There is no published short-term data yet. One CoC HRA trial has over 1% failures in the first year. This early failure rate is low, but it is already higher than my 15-year failure rate with uncemented MOM. The other system has a cemented femoral component… I have shown that this results in a 1% 10-year loosening rate not seen if fixation is uncemented. Therefore, it is already doubtful if either of these implants can meet the results of the current gold standard.
When MoM HRA first became available, it made sense for young patients to take a chance on it because THR implant survivorship was so poor (80% 10-year if age < 50). Also, bone is preserved and function is far better for a HRA than a THR. It turns out that the gamble on MoM HRA was a winning bet.

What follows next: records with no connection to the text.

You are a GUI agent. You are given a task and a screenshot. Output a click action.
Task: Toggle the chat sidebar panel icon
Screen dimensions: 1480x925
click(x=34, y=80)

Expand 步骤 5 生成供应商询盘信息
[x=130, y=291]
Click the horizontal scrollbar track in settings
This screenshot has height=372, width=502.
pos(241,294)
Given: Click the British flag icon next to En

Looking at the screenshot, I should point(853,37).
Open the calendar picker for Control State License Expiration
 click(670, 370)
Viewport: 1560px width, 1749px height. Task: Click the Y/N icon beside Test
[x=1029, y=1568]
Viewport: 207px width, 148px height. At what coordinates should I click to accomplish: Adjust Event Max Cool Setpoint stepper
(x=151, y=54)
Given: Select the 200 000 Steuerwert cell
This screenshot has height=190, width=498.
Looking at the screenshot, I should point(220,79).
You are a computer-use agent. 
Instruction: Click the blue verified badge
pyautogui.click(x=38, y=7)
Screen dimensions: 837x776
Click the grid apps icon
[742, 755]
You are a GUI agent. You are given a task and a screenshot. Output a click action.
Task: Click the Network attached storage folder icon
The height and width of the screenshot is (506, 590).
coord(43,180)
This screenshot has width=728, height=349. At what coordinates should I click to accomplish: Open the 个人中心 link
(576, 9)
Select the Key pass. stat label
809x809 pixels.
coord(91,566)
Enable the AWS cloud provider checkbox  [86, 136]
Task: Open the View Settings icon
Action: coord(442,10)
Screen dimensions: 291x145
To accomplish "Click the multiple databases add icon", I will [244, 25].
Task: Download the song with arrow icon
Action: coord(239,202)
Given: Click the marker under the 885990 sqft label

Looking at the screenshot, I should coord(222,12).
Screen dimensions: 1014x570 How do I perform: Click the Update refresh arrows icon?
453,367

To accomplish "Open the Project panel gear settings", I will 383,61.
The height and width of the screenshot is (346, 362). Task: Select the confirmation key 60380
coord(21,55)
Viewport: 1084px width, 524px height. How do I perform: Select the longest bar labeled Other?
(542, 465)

Even my earliest results with HRA were more durable for younger patients (10-year implant survivorship of 90%) than for THR. In the last 25 years results have improved to set an extremely high standard which will be hard to equal, and I argue not likely to be exceeded.
I am also involved in CoC HRA development. If these become available in the US I will be involved in early trials. Avoiding the whole tiresome discussion of allergy/toxicity/metallosis would be nice. But if I needed surgery, I would personally choose the proven uncemented MoM HRA which has set the gold standard for hip implant survivorship in the world at 15-year 99% implant survivorship. Hopefully the theoretical pitfalls of ceramic: cracking, squeaking, and debonding of the socket porous coating will not doom the CoC HRA. Do you really want to take a chance, when MoM HRA works so well?